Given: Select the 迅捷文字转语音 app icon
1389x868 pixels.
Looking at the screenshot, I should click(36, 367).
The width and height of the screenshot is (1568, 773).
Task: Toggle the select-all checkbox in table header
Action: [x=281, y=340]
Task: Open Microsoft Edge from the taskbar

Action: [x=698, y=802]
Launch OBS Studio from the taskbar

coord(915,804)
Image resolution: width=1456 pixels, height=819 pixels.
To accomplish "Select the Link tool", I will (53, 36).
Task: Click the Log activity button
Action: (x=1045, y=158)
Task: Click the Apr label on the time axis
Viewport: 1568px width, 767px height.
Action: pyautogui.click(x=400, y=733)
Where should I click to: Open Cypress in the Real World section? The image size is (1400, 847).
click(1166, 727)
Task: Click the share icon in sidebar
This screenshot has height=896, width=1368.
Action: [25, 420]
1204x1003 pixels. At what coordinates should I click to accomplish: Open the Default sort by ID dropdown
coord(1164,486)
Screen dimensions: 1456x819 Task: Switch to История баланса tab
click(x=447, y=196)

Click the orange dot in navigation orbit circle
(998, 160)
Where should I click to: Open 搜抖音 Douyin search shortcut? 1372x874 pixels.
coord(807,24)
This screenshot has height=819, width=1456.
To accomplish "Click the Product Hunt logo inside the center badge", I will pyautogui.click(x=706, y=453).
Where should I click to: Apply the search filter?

Exercise -
With no line skipped, repeat the records exactly.

The answer -
Given: Select the 迅捷文字转语音 app icon
1389x868 pixels.
Looking at the screenshot, I should click(36, 367).
The width and height of the screenshot is (1568, 773).
Task: Toggle the select-all checkbox in table header
Action: [x=281, y=340]
Task: Open Microsoft Edge from the taskbar

Action: [x=698, y=802]
Launch OBS Studio from the taskbar

coord(915,804)
Image resolution: width=1456 pixels, height=819 pixels.
To accomplish "Select the Link tool", I will (53, 36).
Task: Click the Log activity button
Action: (x=1045, y=158)
Task: Click the Apr label on the time axis
Viewport: 1568px width, 767px height.
Action: pyautogui.click(x=400, y=733)
Where should I click to: Open Cypress in the Real World section? The image size is (1400, 847).
click(1166, 727)
Task: Click the share icon in sidebar
This screenshot has height=896, width=1368.
Action: [25, 420]
1204x1003 pixels. At what coordinates should I click to accomplish: Open the Default sort by ID dropdown
coord(1164,486)
Screen dimensions: 1456x819 Task: Switch to История баланса tab
click(x=447, y=196)

Click the orange dot in navigation orbit circle
(998, 160)
Where should I click to: Open 搜抖音 Douyin search shortcut? 1372x874 pixels.
coord(807,24)
This screenshot has height=819, width=1456.
To accomplish "Click the Product Hunt logo inside the center badge", I will pyautogui.click(x=706, y=453).
Where should I click to: Apply the search filter?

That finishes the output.